21 May 2026 · 3 min read
The Lava That Bled Copper: South Australia's Olympic Dam
How a 1.6-billion-year-old volcanic-hydrothermal system beneath South Australia's Gawler Craton created the world's largest uranium deposit and fourth-largest copper deposit, all hidden under 300 metr
Three hundred metres below a flat, saltbush-covered plain in South Australia, there is a body of rock that contains more uranium than any other known place on Earth. It also holds enough copper to supply global industry for years, along with gold, silver, and rare earth elements. This is Olympic Dam, a mineral deposit so vast that it was only discovered in 1975, and so strange that geologists are still arguing about how it formed.

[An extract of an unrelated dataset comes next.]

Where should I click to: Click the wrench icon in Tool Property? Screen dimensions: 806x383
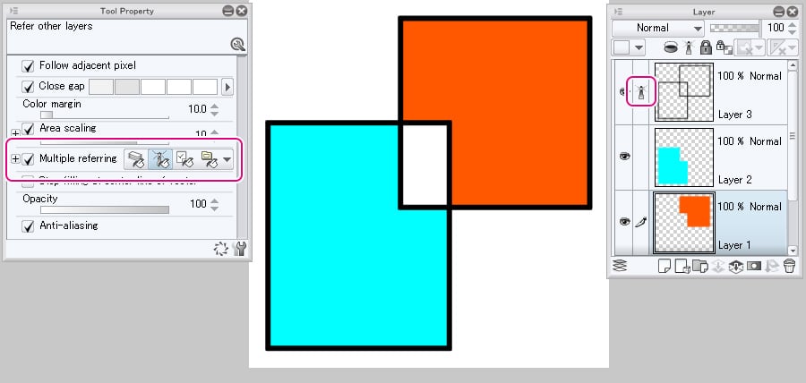240,249
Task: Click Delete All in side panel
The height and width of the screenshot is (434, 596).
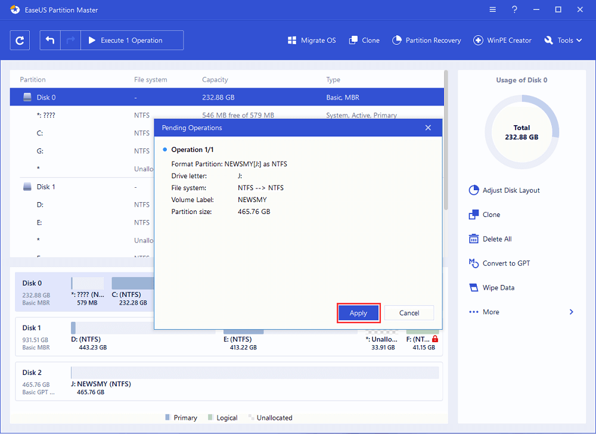Action: pos(491,239)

A Billion-Year-Old Plumbing System
The story begins 1.6 billion years ago, in the Proterozoic. Beneath what is now the Gawler Craton—a chunk of ancient continental crust—a massive volcanic complex was active. This was not a single eruption but a long-lived system of calderas, magma chambers, and hydrothermal fluids, active for perhaps 50 million years.
The rocks that resulted are called the Roxby Downs Granite. But the name is misleading: this is not ordinary granite. It is a breccia—a chaos of broken rock fragments, shattered by repeated volcanic explosions and then cemented by minerals precipitated from hot, metal-rich fluids. The fluids travelled upward along fractures, carrying copper, uranium, gold, and iron, and deposited them where pressure and temperature dropped.

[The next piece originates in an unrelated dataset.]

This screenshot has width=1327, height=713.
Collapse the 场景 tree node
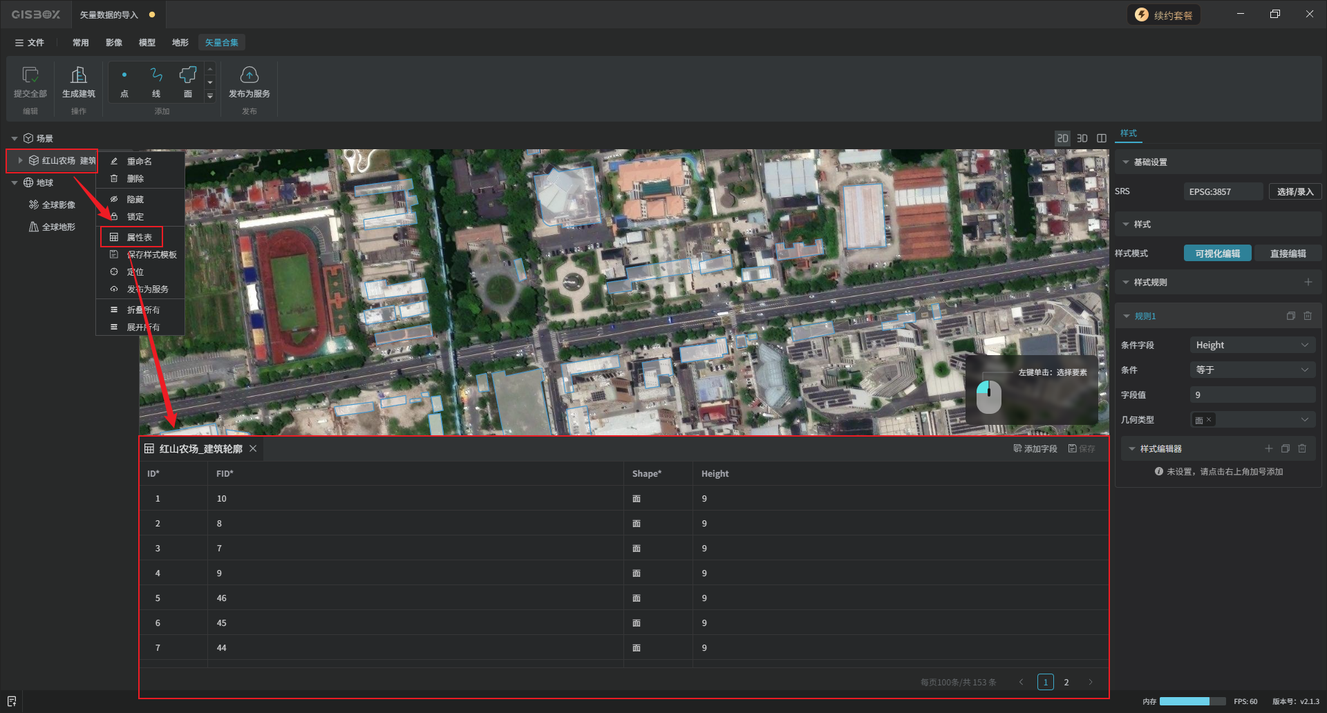(x=15, y=138)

What makes Olympic Dam extraordinary is not the size of any single element, but the coincidence of so many metals in one place.
The Hydrothermal Engine
The engine that drove this system was heat from the underlying magma chamber. Groundwater circulated through the hot rocks, dissolved metals from the surrounding volcanic pile, and then rose toward the surface. When the metal-laden fluids hit the oxidising conditions of the shallow crust, the metals precipitated out—copper as bornite and chalcocite, uranium as uraninite, iron as hematite.
The result is a deposit that looks nothing like a typical copper mine. Instead of veins or seams, Olympic Dam is a body of hematite-rich breccia, stained red and black, that extends for kilometres in every direction. The ore is not concentrated in a single layer but scattered through a volume of rock that contains some 450 million tonnes of copper, 1.2 million tonnes of uranium oxide, and 1,000 tonnes of gold.
A Deposit Hidden in Plain Sight
For decades, no one knew it was there. The plain above gives no hint of what lies beneath. The region was explored for oil and gas in the 1960s, and the drill holes missed the ore body entirely. It was only when Western Mining Corporation, following a hunch about magnetic anomalies, drilled deeper than anyone had before that they hit the breccia.
The discovery hole, RD1, intersected 170 metres of copper mineralisation. It was the most valuable drill core ever pulled from Australian ground. The mine began production in 1988 and now operates as a underground operation so large it has its own airport, its own power station, and a desalination plant on the Spencer Gulf coast.
The Riddle of the Breccia
Despite decades of study, Olympic Dam remains something of a geological puzzle. The standard model for copper deposits involves subduction zones and volcanic arcs, but the Gawler Craton was not at a plate boundary 1.6 billion years ago. The volcanism was intracontinental—a hot spot or a rift, not a collision.
Some geologists argue that the key was the composition of the magma itself, which was unusually rich in iron and sulfur. Others point to the role of the breccia: the repeated fracturing created pathways for fluids to circulate again and again, each cycle concentrating the metals further. What is clear is that the conditions that produced Olympic Dam have not been repeated anywhere else on Earth at the same scale.
The mine today is a pit of red rock, trucks, and processing plants—a human industry built on top of a billion-year-old plumbing system. The copper winds up in wiring and electronics. The uranium fuels nuclear reactors. And the breccia itself, still only partly drilled, continues to yield surprises. In 2020, exploration beneath the existing ore body revealed a new zone of copper-gold mineralisation that may be even richer than the original deposit. The volcanic system, it seems, is not finished yet.